The Ontario Securities Commission (OSC) is promising a slate of new prospectus exemptions in the first quarter of next year — including a possible new exemption for existing shareholders, as various other Canadian regulators recently proposed.
The OSC said Wednesday that it is planning to propose four new exemptions in the new year — a crowdfunding exemption; an offering memorandum (OM) exemption; a family, friends and business associates exemption; and, an exemption for existing security holders, similar to the one recently proposed by much of the rest of the Canadian Securities Administrators (CSA).
Back in August, the OSC indicated that it is continuing to work on several new exemption possibilities — including exemptions to allow crowdfunding, and to utilize OMs — in the wake of consultations to examine ways to reform the exempt market regime and bolster capital raising for small firms.
Since then, most of the CSA has proposed another new exemption that would allow venture firms to raise additional capital from existing shareholders without issuing a prospectus. (See Investment Executive, CSA proposes new prospectus exemption, November 21, 2013).
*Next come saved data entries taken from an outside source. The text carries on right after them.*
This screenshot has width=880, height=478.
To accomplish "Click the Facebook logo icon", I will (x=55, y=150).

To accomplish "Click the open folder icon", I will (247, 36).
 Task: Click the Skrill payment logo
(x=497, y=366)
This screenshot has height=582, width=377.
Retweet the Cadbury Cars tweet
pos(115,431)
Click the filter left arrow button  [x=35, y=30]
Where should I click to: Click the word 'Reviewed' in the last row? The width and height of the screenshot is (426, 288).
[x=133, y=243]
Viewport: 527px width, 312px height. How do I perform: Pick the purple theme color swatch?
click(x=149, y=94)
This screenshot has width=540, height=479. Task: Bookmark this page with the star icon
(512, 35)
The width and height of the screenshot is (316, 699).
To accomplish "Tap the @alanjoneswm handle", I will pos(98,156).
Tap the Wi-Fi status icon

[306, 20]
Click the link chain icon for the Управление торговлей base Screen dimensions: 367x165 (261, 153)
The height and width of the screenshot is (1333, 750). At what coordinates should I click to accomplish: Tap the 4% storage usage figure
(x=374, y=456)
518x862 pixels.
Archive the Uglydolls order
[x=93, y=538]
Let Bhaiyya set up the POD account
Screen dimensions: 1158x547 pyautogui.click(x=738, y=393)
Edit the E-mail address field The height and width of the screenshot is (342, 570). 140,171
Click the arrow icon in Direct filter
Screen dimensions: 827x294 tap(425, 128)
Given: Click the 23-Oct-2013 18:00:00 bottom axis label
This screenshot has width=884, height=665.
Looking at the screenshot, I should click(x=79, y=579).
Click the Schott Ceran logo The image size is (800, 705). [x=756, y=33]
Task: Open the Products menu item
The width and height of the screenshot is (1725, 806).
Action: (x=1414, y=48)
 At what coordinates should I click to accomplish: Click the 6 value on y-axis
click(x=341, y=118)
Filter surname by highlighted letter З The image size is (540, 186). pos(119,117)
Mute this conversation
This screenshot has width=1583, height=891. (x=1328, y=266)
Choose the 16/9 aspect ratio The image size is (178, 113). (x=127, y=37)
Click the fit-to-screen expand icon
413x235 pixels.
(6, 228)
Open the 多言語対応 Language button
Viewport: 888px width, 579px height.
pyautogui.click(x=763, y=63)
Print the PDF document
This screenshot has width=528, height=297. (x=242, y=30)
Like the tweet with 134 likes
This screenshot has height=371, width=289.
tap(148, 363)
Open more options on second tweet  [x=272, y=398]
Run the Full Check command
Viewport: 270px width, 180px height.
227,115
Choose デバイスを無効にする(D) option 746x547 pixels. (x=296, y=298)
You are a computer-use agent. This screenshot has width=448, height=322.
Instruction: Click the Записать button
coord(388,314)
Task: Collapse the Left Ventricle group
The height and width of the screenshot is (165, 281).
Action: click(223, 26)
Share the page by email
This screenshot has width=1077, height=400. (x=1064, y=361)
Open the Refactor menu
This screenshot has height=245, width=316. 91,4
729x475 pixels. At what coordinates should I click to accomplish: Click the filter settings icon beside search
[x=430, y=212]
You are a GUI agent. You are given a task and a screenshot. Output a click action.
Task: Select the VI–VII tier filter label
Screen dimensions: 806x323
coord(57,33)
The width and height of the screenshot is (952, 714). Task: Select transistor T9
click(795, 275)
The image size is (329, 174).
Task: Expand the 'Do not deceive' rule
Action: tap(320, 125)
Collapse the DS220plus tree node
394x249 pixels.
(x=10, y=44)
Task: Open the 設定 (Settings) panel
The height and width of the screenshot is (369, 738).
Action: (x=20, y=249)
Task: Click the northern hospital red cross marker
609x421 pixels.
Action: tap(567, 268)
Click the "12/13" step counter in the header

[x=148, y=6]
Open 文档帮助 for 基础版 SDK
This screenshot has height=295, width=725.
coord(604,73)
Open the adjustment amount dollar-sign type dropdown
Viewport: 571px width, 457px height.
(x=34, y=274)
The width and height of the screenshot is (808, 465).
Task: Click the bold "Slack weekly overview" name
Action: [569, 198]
On Wednesday, the OSC indicated that it will be proposing a similar exemption too, although it says it’s considering allowing all firms to do that, not just venture companies.
The OSC says that it supports the CSA proposal and will consider the comments that are submitted on that proposal as it develops its own proposed exemption for existing shareholders, “with the goal of substantial harmonization.”
“As part of the OSC’s review, it will consider whether such an exemption should be available to issuers listed on other exchanges,” it notes.
The OSC says that its proposals will go out for public comment in the first quarter of 2014 for a 90-day comment period. In the meantime, it asks to be included in comments on the CSA proposal for an existing shareholder exemption.
The commission stresses that the objective of this work is to facilitate capital raising for start-ups, and small and medium-sized enterprises, and to modernize Ontario’s exempt market regulatory regime.
“The OSC has a responsibility to consider whether our regulatory framework supports efficient capital formation and contributes to Ontario’s economic growth,” said Howard Wetston, chair and CEO of the OSC. “It is important that our continued work in this area promotes an innovative and competitive exempt market that facilitates capital raising while protecting investors.”